• _What you need to do_
Report each line from the records where the string "green" turns up.

[Saved entries]

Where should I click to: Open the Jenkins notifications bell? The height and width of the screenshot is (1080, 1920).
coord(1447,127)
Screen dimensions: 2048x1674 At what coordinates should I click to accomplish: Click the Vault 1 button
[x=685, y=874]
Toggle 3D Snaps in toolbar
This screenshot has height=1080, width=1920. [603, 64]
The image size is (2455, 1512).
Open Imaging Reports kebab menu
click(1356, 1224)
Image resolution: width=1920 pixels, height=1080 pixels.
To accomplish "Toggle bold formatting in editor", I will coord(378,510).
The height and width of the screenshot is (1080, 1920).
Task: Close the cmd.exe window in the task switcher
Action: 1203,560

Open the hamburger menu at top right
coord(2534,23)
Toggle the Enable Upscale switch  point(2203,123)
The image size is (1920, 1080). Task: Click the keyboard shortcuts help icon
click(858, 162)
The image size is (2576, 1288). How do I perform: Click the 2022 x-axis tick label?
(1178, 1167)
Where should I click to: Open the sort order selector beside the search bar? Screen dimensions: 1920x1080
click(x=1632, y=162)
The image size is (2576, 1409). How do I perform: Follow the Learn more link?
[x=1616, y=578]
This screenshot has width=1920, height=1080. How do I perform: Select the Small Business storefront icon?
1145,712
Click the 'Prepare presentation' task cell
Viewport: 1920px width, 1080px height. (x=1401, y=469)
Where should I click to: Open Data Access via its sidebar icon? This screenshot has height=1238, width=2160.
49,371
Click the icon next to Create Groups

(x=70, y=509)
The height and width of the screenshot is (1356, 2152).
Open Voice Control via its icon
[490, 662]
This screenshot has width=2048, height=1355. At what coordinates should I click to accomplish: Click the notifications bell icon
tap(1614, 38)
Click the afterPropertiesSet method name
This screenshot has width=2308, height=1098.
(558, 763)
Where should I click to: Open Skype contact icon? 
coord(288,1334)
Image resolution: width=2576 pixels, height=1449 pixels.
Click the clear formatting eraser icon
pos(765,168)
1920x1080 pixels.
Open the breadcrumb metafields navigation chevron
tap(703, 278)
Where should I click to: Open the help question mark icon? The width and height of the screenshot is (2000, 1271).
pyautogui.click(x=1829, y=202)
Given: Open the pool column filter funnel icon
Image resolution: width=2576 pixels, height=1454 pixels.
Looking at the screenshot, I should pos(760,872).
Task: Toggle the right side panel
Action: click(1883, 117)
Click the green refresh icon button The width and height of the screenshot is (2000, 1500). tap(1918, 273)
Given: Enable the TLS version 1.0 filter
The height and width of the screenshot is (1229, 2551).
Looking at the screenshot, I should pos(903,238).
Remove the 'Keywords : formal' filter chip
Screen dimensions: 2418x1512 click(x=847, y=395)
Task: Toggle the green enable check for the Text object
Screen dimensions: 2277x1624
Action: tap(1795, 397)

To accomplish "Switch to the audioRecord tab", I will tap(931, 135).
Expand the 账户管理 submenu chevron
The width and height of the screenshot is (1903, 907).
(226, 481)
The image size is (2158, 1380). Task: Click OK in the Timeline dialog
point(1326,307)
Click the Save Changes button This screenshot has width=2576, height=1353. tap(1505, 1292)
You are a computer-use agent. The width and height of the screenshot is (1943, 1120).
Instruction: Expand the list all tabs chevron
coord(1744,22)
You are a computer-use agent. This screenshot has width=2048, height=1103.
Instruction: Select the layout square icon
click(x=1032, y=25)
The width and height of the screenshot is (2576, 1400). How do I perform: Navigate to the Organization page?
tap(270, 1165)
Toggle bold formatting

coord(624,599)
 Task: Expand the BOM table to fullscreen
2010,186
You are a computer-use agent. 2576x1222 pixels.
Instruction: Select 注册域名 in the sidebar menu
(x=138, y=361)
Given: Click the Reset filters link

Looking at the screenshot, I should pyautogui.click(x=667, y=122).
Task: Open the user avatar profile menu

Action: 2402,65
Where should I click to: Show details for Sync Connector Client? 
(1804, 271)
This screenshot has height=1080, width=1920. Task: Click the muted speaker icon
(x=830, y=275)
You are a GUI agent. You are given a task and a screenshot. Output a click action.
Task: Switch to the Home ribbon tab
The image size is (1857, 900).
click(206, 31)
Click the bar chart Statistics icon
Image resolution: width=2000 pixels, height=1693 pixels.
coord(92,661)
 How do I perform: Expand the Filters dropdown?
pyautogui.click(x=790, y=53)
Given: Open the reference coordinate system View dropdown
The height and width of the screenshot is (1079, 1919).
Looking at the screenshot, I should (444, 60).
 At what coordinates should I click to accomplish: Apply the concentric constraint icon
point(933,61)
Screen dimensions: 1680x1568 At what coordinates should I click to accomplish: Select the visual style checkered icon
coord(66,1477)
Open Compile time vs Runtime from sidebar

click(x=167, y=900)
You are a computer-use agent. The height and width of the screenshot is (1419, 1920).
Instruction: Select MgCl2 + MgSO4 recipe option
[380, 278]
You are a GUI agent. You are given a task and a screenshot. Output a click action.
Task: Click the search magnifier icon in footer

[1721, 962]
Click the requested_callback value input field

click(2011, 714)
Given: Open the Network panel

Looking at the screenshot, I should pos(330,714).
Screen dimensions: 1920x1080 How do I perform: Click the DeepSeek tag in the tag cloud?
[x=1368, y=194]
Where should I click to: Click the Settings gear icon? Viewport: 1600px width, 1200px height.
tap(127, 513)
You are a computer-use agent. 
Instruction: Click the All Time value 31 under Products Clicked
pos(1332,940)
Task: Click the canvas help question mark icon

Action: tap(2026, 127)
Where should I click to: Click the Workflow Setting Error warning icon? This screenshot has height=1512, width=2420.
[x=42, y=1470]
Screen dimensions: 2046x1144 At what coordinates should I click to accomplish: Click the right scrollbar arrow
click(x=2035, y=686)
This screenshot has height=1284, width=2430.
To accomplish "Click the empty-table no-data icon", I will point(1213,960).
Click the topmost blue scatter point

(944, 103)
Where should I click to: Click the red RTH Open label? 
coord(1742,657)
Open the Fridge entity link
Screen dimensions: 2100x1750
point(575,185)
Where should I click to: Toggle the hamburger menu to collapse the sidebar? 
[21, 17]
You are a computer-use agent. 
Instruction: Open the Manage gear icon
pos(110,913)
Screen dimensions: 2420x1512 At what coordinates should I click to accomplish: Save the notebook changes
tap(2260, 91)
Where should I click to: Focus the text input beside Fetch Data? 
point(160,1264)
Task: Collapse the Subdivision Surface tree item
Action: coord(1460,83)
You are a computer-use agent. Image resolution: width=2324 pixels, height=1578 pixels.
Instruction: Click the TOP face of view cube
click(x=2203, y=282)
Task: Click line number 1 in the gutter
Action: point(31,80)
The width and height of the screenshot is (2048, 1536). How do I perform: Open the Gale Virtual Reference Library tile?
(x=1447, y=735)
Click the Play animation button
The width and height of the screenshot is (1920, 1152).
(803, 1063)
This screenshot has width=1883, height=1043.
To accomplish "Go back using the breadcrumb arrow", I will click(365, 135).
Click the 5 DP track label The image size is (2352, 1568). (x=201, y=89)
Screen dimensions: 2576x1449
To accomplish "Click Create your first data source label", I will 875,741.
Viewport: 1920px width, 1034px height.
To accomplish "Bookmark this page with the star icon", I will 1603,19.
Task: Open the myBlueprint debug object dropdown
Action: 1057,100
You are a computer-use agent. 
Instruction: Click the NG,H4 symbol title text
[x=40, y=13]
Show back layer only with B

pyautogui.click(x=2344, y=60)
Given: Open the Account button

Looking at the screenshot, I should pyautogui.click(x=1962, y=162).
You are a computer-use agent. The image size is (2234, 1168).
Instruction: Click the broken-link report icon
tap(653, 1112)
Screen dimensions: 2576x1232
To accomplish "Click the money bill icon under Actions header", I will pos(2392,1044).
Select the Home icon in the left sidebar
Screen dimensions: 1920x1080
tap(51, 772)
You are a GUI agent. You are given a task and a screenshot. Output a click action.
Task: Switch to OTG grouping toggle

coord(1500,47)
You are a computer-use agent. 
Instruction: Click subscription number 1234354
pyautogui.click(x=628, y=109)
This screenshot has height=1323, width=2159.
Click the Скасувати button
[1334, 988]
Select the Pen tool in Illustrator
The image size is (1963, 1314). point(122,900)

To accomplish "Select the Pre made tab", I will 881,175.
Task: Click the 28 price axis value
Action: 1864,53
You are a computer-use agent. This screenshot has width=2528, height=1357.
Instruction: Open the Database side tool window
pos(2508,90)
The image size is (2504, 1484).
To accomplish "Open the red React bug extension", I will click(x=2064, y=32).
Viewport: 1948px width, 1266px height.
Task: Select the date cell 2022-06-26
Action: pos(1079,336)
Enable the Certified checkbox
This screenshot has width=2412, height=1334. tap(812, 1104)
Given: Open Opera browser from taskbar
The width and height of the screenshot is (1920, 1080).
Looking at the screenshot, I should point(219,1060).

• _Result of this task_
Click the green refresh icon button The width and height of the screenshot is (2000, 1500). tap(1918, 273)
Task: Toggle the green enable check for the Text object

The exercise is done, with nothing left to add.